>>>

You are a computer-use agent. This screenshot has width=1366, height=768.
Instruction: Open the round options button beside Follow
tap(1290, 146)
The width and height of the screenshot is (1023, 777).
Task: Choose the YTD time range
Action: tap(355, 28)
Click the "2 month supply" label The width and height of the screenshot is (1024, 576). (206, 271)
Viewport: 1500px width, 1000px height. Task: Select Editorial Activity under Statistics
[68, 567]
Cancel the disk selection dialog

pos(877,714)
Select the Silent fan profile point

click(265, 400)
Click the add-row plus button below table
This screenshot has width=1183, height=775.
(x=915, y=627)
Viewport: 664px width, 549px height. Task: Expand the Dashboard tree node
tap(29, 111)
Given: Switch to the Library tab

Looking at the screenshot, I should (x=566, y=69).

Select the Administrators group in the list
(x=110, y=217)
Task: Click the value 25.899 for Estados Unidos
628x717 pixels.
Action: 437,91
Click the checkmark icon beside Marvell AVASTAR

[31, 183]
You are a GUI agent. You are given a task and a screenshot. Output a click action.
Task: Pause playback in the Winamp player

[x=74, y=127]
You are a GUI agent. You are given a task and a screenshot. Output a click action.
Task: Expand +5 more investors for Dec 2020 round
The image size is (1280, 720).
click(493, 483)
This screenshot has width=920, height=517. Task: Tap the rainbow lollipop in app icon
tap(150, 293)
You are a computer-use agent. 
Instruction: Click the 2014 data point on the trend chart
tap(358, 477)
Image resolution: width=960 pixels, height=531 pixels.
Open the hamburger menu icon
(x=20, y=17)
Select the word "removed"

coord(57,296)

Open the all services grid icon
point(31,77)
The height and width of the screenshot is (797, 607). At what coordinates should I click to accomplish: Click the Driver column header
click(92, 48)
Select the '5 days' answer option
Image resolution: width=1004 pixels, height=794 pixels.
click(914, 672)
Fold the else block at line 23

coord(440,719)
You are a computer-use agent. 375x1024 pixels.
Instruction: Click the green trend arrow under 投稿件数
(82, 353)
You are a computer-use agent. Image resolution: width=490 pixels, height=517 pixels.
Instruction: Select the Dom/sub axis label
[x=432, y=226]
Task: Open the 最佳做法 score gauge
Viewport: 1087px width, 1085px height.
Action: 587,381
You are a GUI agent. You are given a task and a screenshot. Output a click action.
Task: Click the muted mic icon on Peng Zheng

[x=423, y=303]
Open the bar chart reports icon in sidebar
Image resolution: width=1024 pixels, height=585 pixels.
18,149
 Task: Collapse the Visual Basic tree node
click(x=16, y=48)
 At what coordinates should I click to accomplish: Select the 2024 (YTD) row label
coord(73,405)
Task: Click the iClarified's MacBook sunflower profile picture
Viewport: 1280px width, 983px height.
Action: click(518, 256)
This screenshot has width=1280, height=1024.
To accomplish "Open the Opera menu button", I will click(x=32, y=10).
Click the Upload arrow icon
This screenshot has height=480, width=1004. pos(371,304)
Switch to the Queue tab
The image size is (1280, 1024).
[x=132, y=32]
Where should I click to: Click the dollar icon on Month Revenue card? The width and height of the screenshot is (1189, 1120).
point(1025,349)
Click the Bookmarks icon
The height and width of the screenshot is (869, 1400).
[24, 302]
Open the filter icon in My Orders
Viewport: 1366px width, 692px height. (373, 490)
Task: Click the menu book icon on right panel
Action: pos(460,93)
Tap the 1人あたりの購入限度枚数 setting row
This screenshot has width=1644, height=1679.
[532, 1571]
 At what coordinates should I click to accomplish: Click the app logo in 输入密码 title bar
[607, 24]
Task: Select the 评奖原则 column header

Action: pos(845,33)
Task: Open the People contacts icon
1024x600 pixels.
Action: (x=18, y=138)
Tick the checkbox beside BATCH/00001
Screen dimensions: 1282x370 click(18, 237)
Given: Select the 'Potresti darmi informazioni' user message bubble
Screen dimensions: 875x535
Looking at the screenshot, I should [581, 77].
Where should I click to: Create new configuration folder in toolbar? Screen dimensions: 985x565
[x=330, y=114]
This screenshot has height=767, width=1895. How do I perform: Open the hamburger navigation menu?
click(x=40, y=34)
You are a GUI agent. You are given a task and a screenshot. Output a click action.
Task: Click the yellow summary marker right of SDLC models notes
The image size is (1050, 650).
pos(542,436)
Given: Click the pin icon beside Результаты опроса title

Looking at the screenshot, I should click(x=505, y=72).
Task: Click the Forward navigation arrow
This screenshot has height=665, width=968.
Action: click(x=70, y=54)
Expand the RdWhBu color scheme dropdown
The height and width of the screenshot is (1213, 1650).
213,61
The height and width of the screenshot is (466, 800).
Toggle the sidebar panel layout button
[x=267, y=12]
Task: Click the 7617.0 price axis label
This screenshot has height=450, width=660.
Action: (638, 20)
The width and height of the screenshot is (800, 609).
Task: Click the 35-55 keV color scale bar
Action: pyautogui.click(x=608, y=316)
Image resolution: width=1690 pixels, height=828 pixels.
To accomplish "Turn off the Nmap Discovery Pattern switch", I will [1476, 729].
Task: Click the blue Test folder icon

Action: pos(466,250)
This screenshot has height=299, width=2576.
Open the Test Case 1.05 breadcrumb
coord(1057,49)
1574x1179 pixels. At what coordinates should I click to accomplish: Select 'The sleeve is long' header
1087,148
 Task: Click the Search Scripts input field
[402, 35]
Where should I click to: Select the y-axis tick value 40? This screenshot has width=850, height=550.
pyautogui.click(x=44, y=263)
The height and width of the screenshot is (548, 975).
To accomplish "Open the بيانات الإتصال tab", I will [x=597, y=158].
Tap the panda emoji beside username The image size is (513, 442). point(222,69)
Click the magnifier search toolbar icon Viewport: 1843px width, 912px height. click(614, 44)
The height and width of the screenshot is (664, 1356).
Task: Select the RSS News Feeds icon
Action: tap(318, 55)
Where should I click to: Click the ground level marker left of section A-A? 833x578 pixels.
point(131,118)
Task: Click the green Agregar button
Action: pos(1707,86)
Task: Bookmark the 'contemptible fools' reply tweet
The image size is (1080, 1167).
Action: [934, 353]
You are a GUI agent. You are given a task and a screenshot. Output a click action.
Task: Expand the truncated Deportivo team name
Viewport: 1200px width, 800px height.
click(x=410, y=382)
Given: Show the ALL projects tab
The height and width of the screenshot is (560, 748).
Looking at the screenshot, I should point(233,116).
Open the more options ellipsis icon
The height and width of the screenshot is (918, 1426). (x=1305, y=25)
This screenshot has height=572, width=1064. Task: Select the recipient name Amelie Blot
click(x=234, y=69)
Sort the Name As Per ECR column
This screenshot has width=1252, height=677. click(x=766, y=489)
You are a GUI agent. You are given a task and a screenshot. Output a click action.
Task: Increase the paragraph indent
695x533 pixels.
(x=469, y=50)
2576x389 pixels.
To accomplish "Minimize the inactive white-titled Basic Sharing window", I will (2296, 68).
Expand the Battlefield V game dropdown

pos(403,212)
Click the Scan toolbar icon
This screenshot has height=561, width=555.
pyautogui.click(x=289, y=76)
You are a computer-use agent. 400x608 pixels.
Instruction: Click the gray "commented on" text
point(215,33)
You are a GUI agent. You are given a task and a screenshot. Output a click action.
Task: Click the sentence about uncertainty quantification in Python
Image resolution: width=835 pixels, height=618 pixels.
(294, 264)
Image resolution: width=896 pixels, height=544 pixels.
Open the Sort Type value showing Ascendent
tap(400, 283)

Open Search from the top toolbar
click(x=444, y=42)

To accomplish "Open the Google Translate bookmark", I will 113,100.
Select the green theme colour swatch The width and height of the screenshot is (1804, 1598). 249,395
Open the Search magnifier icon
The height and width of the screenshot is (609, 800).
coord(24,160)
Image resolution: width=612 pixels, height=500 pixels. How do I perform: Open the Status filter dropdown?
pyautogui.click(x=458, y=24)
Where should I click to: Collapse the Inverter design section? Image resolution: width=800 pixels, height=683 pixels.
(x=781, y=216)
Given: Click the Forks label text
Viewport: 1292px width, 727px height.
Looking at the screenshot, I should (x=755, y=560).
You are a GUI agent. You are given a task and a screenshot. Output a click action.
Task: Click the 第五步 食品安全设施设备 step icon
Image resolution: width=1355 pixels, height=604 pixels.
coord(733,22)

<<<

_Task item_
Among the lines of the data, identify those with the word "computer". Copy each of them.

_Answer below_
You are a computer-use agent. This screenshot has width=1366, height=768.
You are a computer-use agent. 
You are a computer-use agent. 375x1024 pixels.
You are a computer-use agent. Image resolution: width=490 pixels, height=517 pixels.
You are a computer-use agent. 400x608 pixels.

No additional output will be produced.